When I first moved away, one of the things I promised myself was that I would try some new things. If these things were out of my comfort zone, even better. Here’s the story of how social media enhanced my life. I’m off the radar when it comes to social media, I don’t do Facebook, Instagram, Snapchat and all that other stuff, it’s just not for me, I don’t believe it contributes anything to my mental wellbeing, so I opt to stay away.

However, upon moving I quickly found that using Facebook was going to be the easiest way for me to find a place to rent so I went against my own guidance and reluctantly created an account on Facebook. I quickly found a place and then without hesitation deleted my newly created account and went on my merry way… Well almost without hesitation. As it happens, I logged on ready to delete the account and, on my feed (I think that’s what they call it). I happened to see an advertisement for a brand-new sound bowl class. This ticked the boxes, something new and something out of my comfort zone.

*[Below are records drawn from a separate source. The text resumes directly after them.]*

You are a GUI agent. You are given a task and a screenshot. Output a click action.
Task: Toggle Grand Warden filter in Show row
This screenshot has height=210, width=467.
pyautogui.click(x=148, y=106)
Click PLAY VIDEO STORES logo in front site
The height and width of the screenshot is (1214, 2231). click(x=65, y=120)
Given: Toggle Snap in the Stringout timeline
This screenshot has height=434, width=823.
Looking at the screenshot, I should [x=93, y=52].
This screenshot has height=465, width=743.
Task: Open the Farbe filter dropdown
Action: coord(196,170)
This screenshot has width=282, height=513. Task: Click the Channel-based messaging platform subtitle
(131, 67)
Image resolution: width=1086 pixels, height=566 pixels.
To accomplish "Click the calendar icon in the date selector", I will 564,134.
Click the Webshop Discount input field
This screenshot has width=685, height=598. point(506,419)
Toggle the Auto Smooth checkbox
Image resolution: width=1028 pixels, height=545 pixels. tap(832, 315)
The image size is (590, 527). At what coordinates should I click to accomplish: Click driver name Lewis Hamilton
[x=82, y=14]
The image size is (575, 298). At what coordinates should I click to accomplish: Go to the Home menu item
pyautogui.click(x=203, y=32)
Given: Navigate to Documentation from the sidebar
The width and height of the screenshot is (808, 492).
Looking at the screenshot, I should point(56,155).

With the date, time and location firmly stuck in my mind, I went ahead and deleted the account ready for my first experience of sound bowls. As Thursday (the day of the class) drew closer, I was having second thoughts, I’d taken a bit of time out to do some research so I could understand what I was getting myself into. I started to tell myself that this isn’t for me. I asked myself, why am I doing this? I searched for an answer, and the truth is, I couldn’t really find an answer. Ironically, being unable to answer this question actually gave me the push I needed to go, I decided that if I don’t have an answer then maybe I should attend and search for an answer. Off searching I went.

I turned up to the location with a slight sense of anxiety, unsure of exactly what to expect, after all it was unlikely that what I had read about the experiences of others would reflect my reality. It was a lovely venue tucked away and surrounded by the peaceful stillness of green leaves stemming from all the plants and bushes. It was called ‘The Spirit House’, a perfect name for a near perfect venue. I knocked on the door, half hoping there would be no answer and I could go away and tell myself “Well, I tried but it wasn’t meant to be”. The door was quickly answered, and I was warmly greeted by a somewhat familiar, smiley face (still being relatively new to the island I didn’t know anyone particularly well). I was invited inside and greeted by several more, happy people all there for their own personal journeys.

With the sound bowls at one end of the room I found a spot out of the way in the corner, as far from anyone else as possible, which turned out not to be very far away at all as the room was small and cosy. I had plenty of space, as did everyone else, but right then I would have rather had more space, a lot more space, I would have been quite happy to be on a different island. “Help yourself to whatever you need to make yourself feel comfortable”, I was told as the vast array of blankets and cushions were pointed out to me. Being a bit of a minimalist, I opted to get a small blanket to lie on and two cushions, one for my head and one to go behind my knees. A keen observer may notice that I still go to the same corner and opt for just one thin blanket and two small cushions, an even keener observer may notice that I try and get the same small blanket and same two small cushions at each session I attend.

With my now ‘furnished’ corner ready, I sat down and started to make myself comfortable. As everyone began to settle down and peace began to reign over the room I lay back, staring peacefully at the ceiling. As my mind slowly started to empty and the soft harmonics of the bowls began to fill the air, gentle words of guidance were encouraging me to concentrate on the feeling of each breath entering and leaving my body, and to feel the sensations of the vibrations caused by the deliberate yet careful, subtle striking and circling of the bowls. As the various frequencies of the bowls continued to be explored for the following hour, I continued to enter a deeper state of relaxation. As the session regrettably started to come to an end, and we were slowly brought back to reality, each with our own individual experience in hand I found myself still unable to answer the question ‘Why did I do this?’. To this day I am still unable to answer that question, but I can answer this question, ‘Why do I go back?’

The answer is a simple one: Tranquillity

Peace and love everybody, peace and love.